Instructions for the task
Take the lines below from the first through the one that contains "1393x868 pixels." and copy them exactly.

Data section
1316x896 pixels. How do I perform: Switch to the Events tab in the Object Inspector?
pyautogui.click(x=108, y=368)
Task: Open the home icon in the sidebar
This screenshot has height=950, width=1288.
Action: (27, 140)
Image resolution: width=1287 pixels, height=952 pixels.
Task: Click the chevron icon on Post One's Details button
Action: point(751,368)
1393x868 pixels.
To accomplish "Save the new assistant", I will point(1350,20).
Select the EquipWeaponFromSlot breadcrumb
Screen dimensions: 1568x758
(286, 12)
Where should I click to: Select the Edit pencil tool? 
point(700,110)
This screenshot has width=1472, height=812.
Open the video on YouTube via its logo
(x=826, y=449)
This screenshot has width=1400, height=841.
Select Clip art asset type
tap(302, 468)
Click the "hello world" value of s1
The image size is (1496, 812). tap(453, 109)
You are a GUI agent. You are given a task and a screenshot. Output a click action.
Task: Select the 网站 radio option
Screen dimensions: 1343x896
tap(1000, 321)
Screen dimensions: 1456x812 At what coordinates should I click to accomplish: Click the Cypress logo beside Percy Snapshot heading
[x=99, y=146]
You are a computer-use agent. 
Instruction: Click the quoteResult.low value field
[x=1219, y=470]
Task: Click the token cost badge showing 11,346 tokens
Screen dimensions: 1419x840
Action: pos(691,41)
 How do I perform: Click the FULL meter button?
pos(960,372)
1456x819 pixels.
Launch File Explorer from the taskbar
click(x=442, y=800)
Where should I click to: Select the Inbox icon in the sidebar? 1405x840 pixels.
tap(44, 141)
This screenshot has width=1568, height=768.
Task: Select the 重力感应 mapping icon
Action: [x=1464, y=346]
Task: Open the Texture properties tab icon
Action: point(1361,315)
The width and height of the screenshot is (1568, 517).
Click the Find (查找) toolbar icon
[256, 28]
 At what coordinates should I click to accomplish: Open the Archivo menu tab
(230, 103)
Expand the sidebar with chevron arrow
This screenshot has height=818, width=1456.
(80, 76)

Solved problem
1316x896 pixels. How do I perform: Switch to the Events tab in the Object Inspector?
pyautogui.click(x=108, y=368)
Task: Open the home icon in the sidebar
This screenshot has height=950, width=1288.
Action: (27, 140)
Image resolution: width=1287 pixels, height=952 pixels.
Task: Click the chevron icon on Post One's Details button
Action: point(751,368)
1393x868 pixels.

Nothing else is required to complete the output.